__Your assignment__: Retype, word for word, only the lines from the one containing "Select Ramanath Medical Agency entry" through the last line of the listing below. Pictures do not belong in the result.

--- Supplied data Enclosed Below ---

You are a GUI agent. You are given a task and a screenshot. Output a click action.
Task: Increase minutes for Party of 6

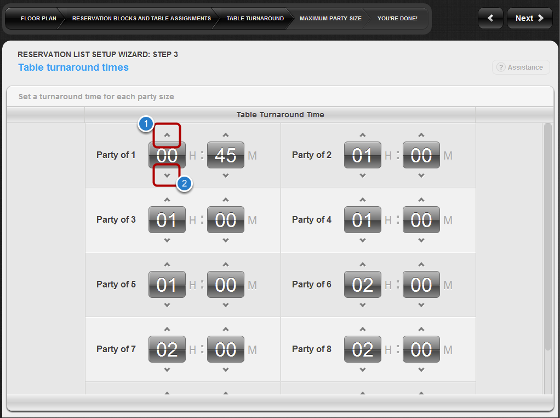tap(421, 265)
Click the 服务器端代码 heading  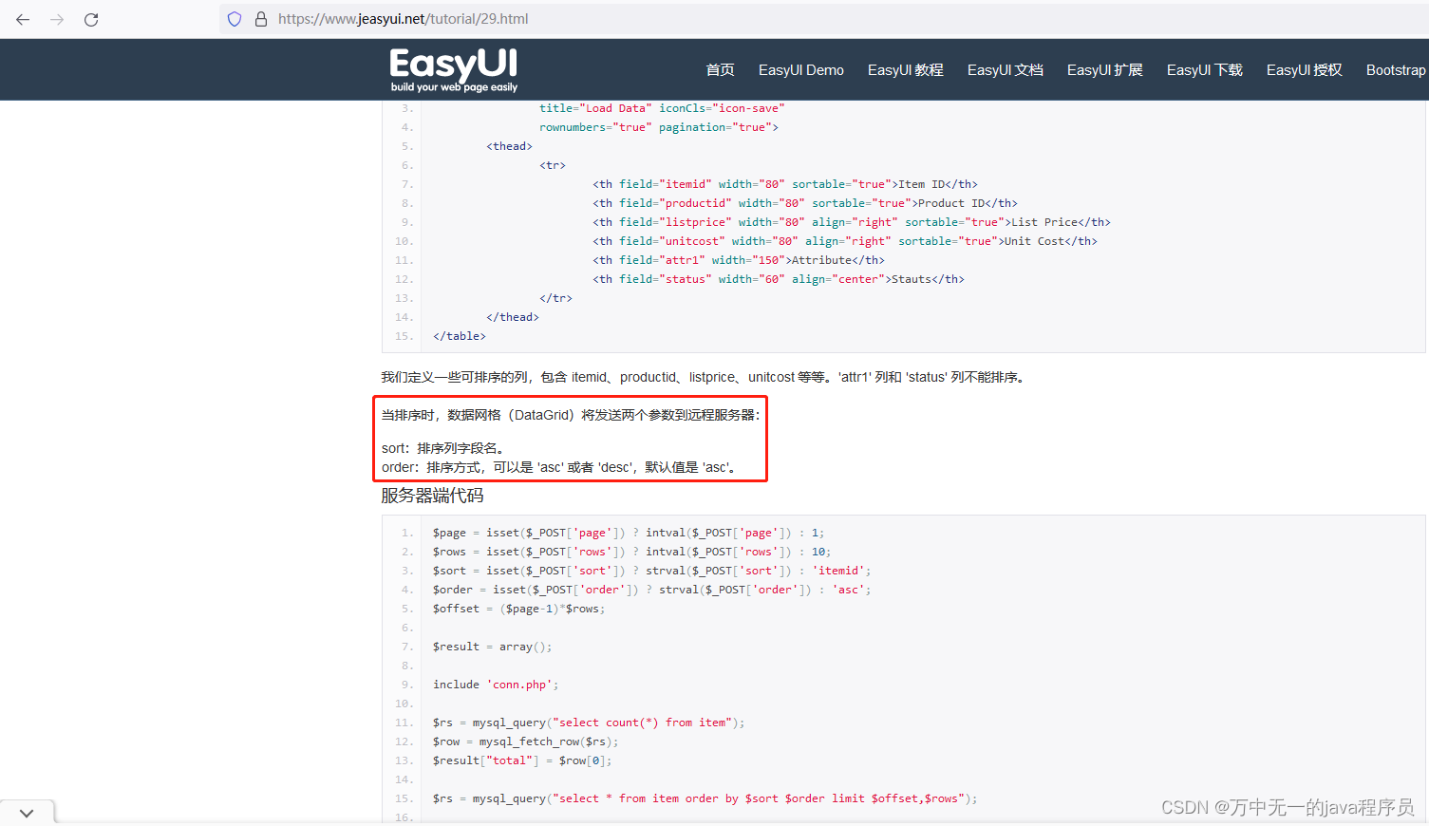tap(430, 495)
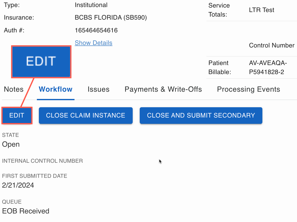The image size is (297, 222).
Task: Select the first submitted date 2/21/2024
Action: [x=18, y=186]
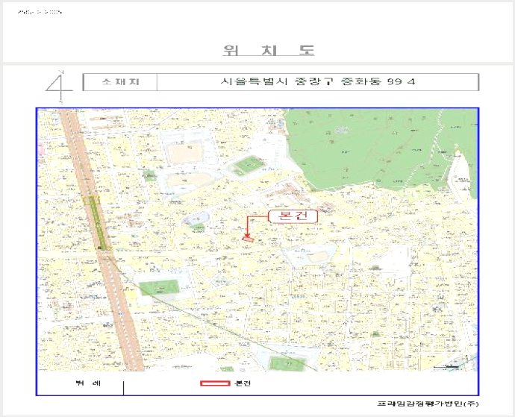This screenshot has width=515, height=417.
Task: Select the 범례 legend header cell
Action: tap(88, 383)
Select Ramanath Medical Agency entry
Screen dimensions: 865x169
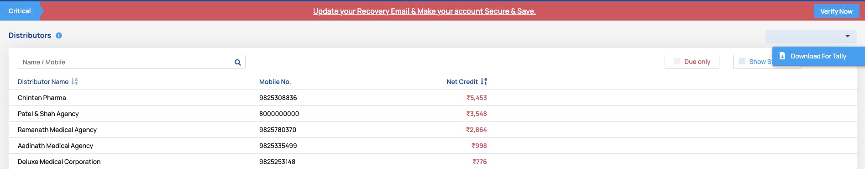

--- End of Enclosed Supplied data ---

__Answer for this exercise__:
Select Ramanath Medical Agency entry
Screen dimensions: 865x169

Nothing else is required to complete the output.